Back at the lord master’s pavilion, Derrek walked in to discover the inside was dark. Only a small, lonely candle was burning on a bronze plate in the far corner. For a moment, the boy thought he was alone. Then a voice sounded out of the darkness. “Squire.”
After Derrek’s eyes adjusted, he saw a brooding figure on his knees, in front of the candle. The lord master said, “I thought you had gone.”
“Gone where, sir?”
Elliot shook his head before taking the plate with the candle and slowly rising to his feet. “The casks have been open. Why aren’t you with them?”
“I mean to speak with you, sir.”
The dying candlelight faintly glowed in Elliot’s eyes. “And what say you, squire?”
Derrek straightened his back and breathed in. “Many things. But first, I must ask you—do you really mean to execute those children?”
Elliot raised an eyebrow. “You as well?” The lord master grumbled, “Now, my own squire rebels.”
“I do not mean to rebel, sir,” said Derrek. “Only, I was told you were honorable, a merciful man, a man of virtue. A knight in the order of the paladins. That’s why I came here—to serve you. The Paladin. Are you not that man?”
“You heard tales…” Elliot carried the candle where he could see the boy’s face clearly and he stared with an icy scowl. “I will forgive you—only once. Never speak to me again about the order of the paladins. Consider yourself forewarned.”

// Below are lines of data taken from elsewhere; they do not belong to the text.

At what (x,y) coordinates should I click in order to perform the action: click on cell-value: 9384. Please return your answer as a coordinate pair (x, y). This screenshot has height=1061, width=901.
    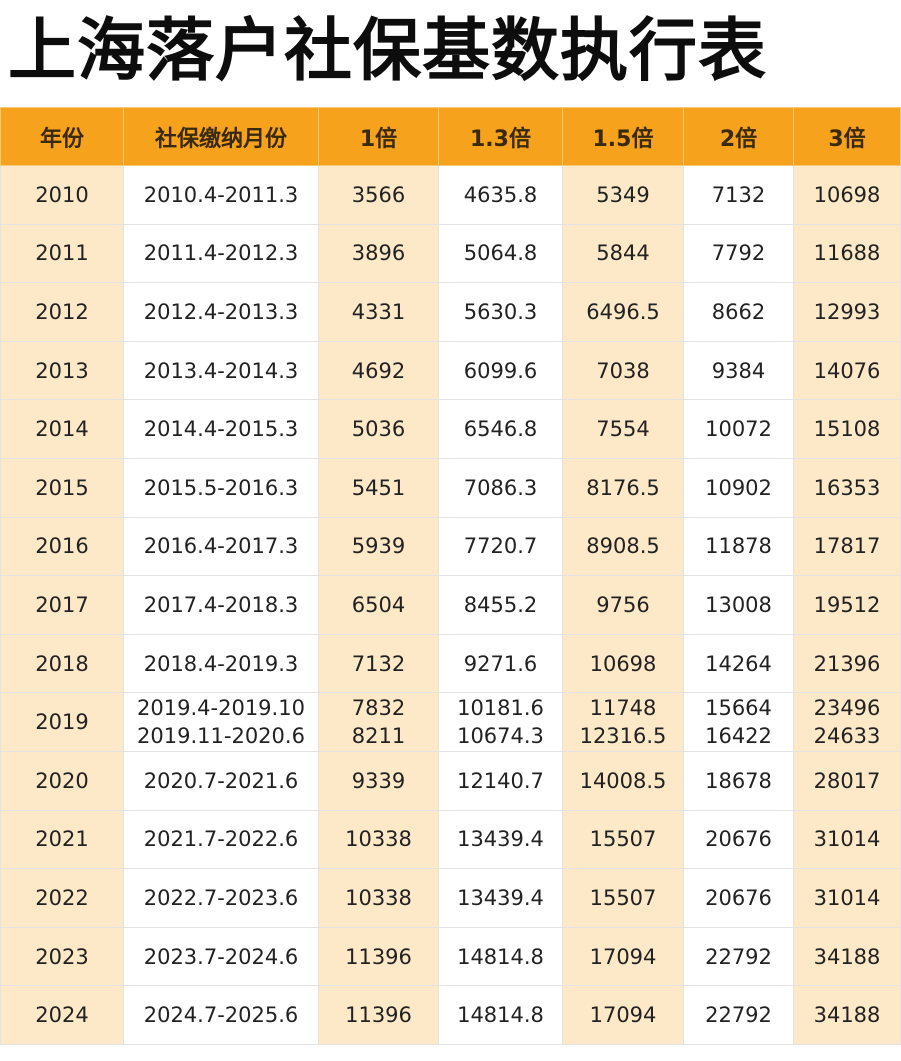
    Looking at the image, I should click on (738, 370).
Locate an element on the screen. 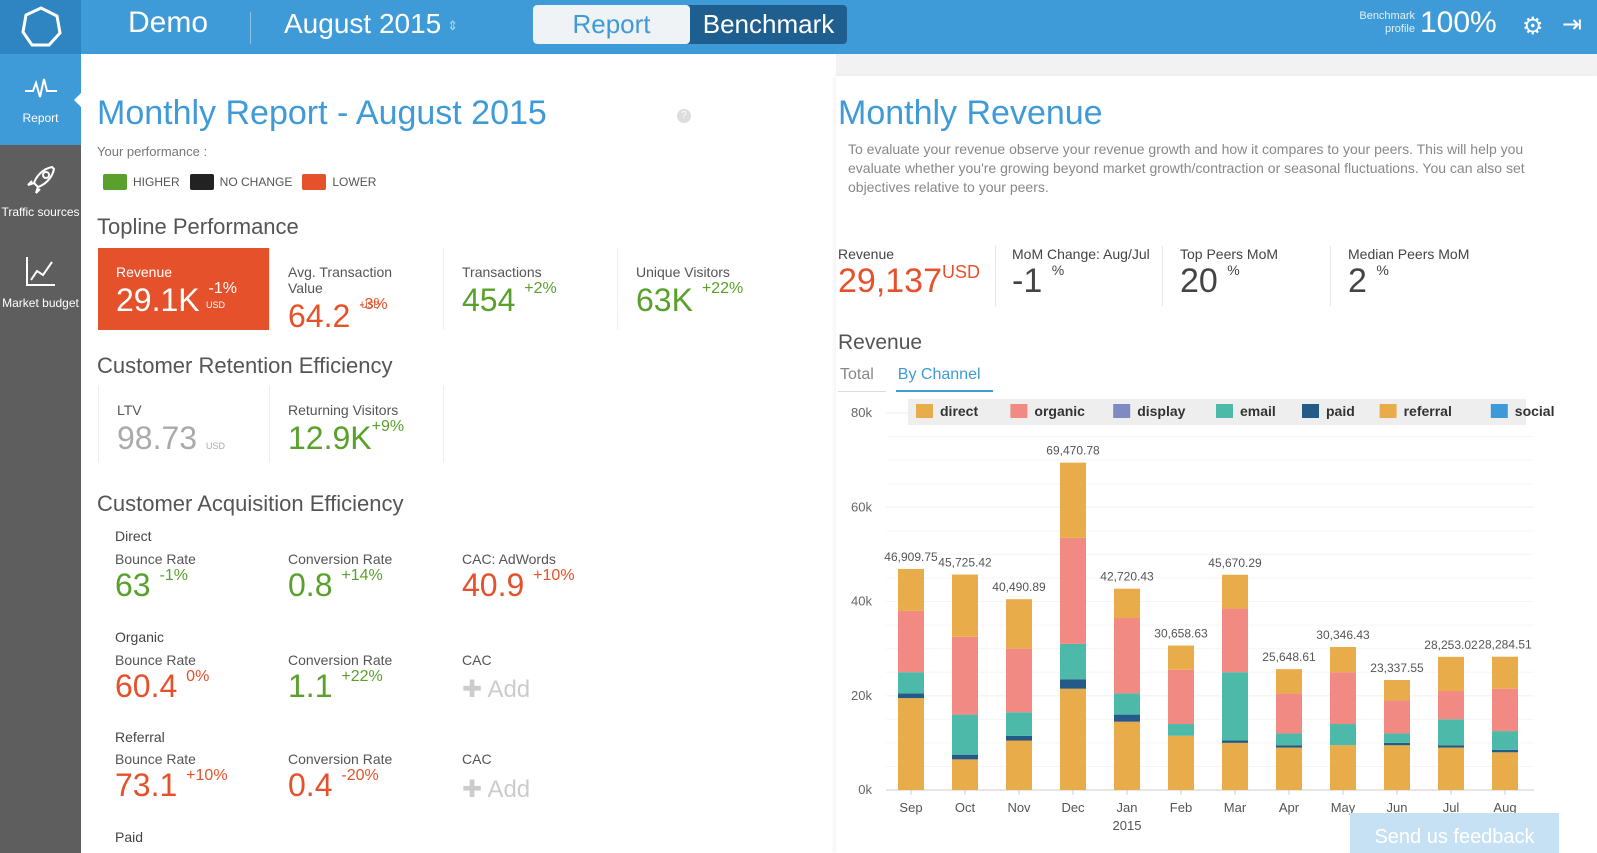 Image resolution: width=1597 pixels, height=853 pixels. kpi-label: Returning Visitors is located at coordinates (344, 410).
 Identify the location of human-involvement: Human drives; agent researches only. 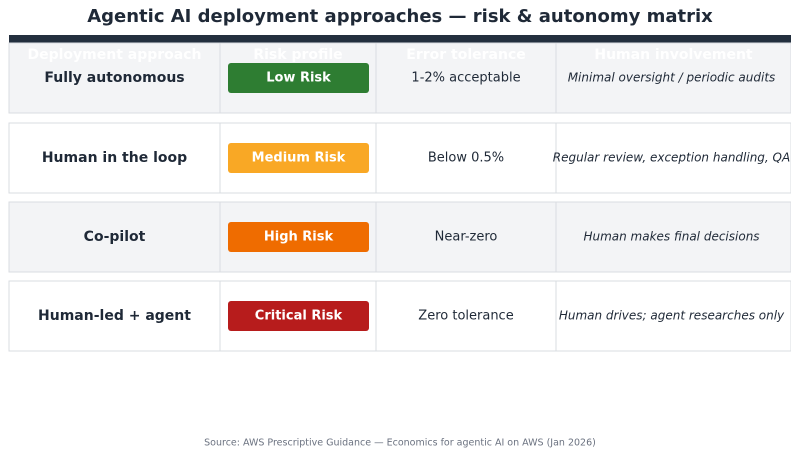
(672, 316).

He handed the plate to Derrek. “You know the paladins are no more. But you may not know how they met their end. I was a boy, younger than you, when my father took me to join them. The paladins were only few then, whittled down over the centuries, to no more than three hundred. The order had fallen, and it could barely be hidden from my eyes. It was in a state of debauchery. Men drunk in the halls and collapsing downstairs. Whores spread over the shield altar. Murmurings everywhere of knights secretly fallen to the whisperer. And some…” Elliot’s voice turned more bitter. “Some… so wretched, they drank themselves into a stupor and dueled to the death for no reason but pride.”
“I was there when the white citadel fell. When Grieves Ballessteer and his abominations from the midnight lands came. But the order, itself, was already dead when the mage’s monsters arrived. There was no resistance. I saw knights running like cowards and forgetting their oaths. And by doing so… consigning those in the citadel to death and sealing the fate of the entire realm.”
Derrek said, “I heard they fell from grace, Sir Elliot. Everyone has. But I heard you were a true one, a last one.”
“Listen to me. The war—all of it—the death, the chaos, all because those men broke their oaths and ran. Never again call me one of them again.” He glared down with his cool blue eyes.
Derrek said, “I meant no offense, sir.”
Elliot informed the boy, “The legion will bring order. Men will be held to their oaths. Those who abandon theirs will be slain. Honor will be restored where it was lost. That is our task.”
“I see,” Derrek said, “we poison children for honor.”
A shadow came over the lord master’s face. He stepped to the boy, looking him down. The plate in Derrek’s hand began to shake. The glare lasted for a terrible second, his grey-blue eyes burning into the boy. Then Elliot snatched the plate from Derrek’s hands. “GO—have a drink of wine, squire. Accept the queen’s courtesy—a reward for our good work.”
As Derrek hustled out of the tent, he heard the lord master speak once more. “The legion is more than you believe.”